Seiring dengan bertumbuhnya Riot, Merrill dan Beck terus mencari pekerja baru. Saat mencari pekerja baru, keduanya lebih mementingkan passion daripada pengalaman kerja. Para pekerja Riot — yang disebut Rioters oleh Merrill dan Beck — terus mengembangkan League of Legends. Pada pertengahan 2008, mereka menemui masalah. Mereka ingin mengganti platform backend yang telah gunakan selama bertahun-tahun. Merrill bercerita, Riot mau tidak mau membuat platform baru dengan cepat agar mereka bisa meluncurkan game mereka sesuai target, yaitu pada musim gugur 2009. Proses pembuatan platform yang terburu-buru ini akan menyebabkan lebih banyak masalah untuk Riot di masa depan.

Pada awalnya, Riot menggunakan nama League of Legends: Clash of Fates. | Sumber: Co-optimus
Pada awalnya, Riot menggunakan nama League of Legends: Clash of Fates. | Sumber: Co-optimus

Sebelum meluncurkan League of Legends, Riot memutuskan untuk menghapus subtitle “Clash of Fates”. Pada awalnya, mereka ingin menggunakan subtitle untuk menggambarkan isi update konten di masa depan. Namun, pada akhirnya, mereka memutuskan untuk tidak menggunakan subtitle sama sekali.

Beck mengaku, Riot tidak mengira bahwa akan ada begitu banyak gamer yang tertarik untuk memainkan League of Legends.

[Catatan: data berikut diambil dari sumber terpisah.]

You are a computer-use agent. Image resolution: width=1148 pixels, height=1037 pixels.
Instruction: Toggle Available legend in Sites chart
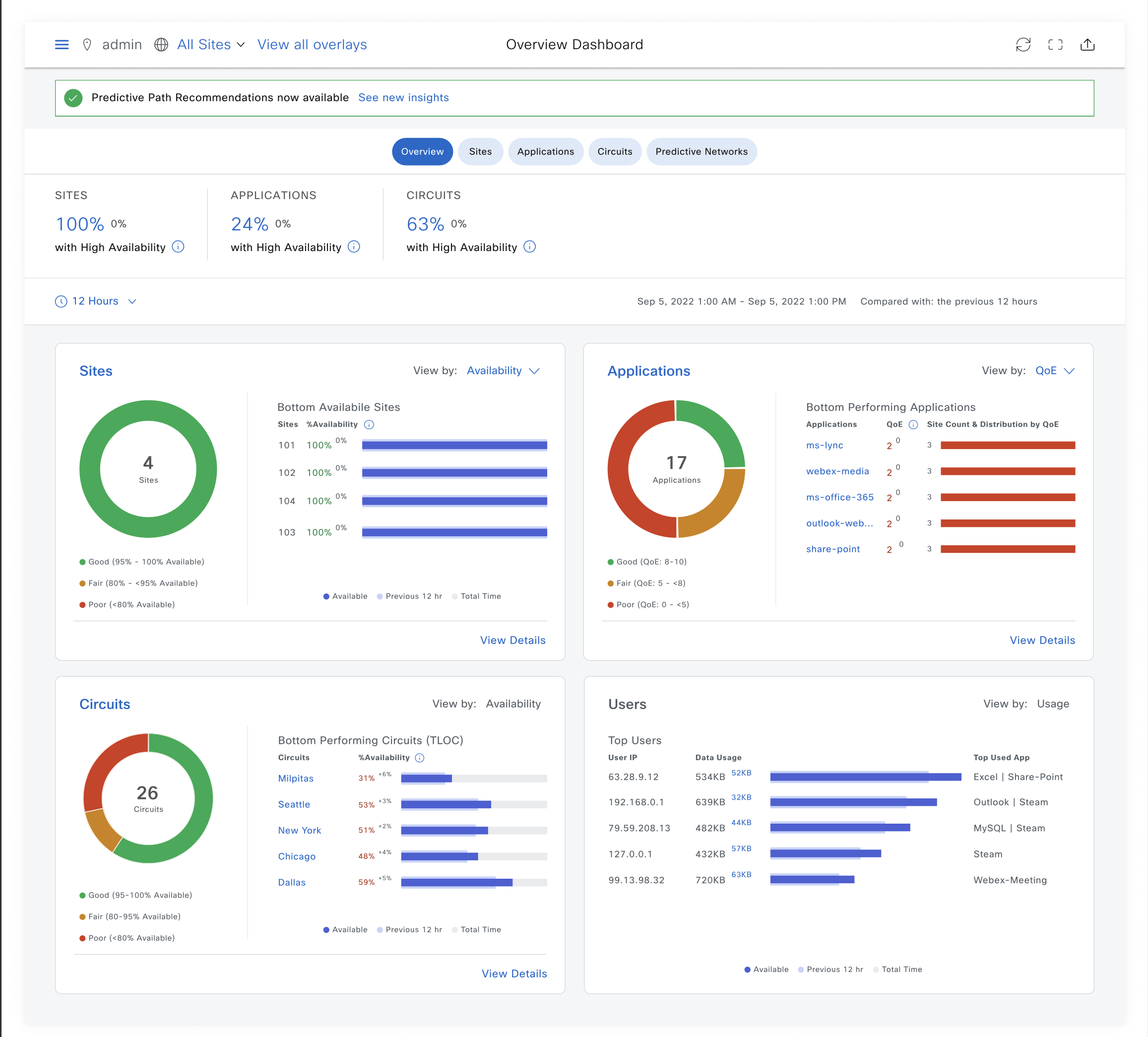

Alasannya, game tersebut sulit untuk dikuasai. “Seorang pemain harus sangat berdedikasi agar bisa menguasai dan menikmati game kami,” ujar Beck. “Fakta bahwa ada banyak orang yang tertarik untuk memainkan game itu, kami sama sekali tidak menduganya.” Dalam waktu dua bulan sejak diluncurkan, League of Legends meraih pencapaian pertama mereka, yaitu dimainkan oleh 100 ribu pemain secara bersamaan. Para Rioters merayakan hal ini, walau mereka tetap bekerja keras untuk memastikan bahwa game dan server berjalan dengan lancar. Seiring berjalannya waktu, jumlah pemain League of Legends terus bertambah.

Riot pun harus menambah karyawannya. Pada 2009, Riot kembali mencari investor. Salah satu perusahaan yang menjadi investor mereka adalah Tencent. Uang yang mereka dapat dari investor lalu digunakan untuk mempekerjakan pegawai baru, memperbaiki bug dan masalah teknis pada game lainnya, serta membuat konten baru.

Setelah League of Legends diluncurkan, Riot sadar bahwa mereka akan harus memberikan update konten secara berkala. Mereka sempat bingung akan konten baru apa yang para pemain inginkan: apakah mereka harus membuat mode single-player ataukah mereka harus menyediakan peta dan mode baru? Pada akhirnya, Riot sadar bahwa para pemain hanya ingin pendalaman dari core gameplay yang telah ada.

Pada 2010 dan 2011, Riot fokus untuk menemukan ritme dalam menyediakan konten baru. Saat ini, mereka juga mulai menyadari bahwa para gamer League of Legends tidak hanya senang untuk bermain, mereka juga senang menonton orang lain memainkan game tersebut.

Kemunculan Esports League of Legends

Selama bertahun-tahun, Merrill dan Beck bermain StarCraft. Jadi, mereka tidak heran dengan keberadaan turnamen untuk game seperti StarCraft. Sebelum mendirikan Riot, keduanya bahkan sempat mempertimbangkan untuk membuat liga esports sendiri, yang akan dinamai Ultimate Gaming League (UGL). Hanya saja, pada 2011, ekosistem esports belum berkembang sepesat sekarang. Saat Riot pertama kali meluncurkan League of Legends, mereka juga tidak berencana untuk mengadakan turnamen sendiri.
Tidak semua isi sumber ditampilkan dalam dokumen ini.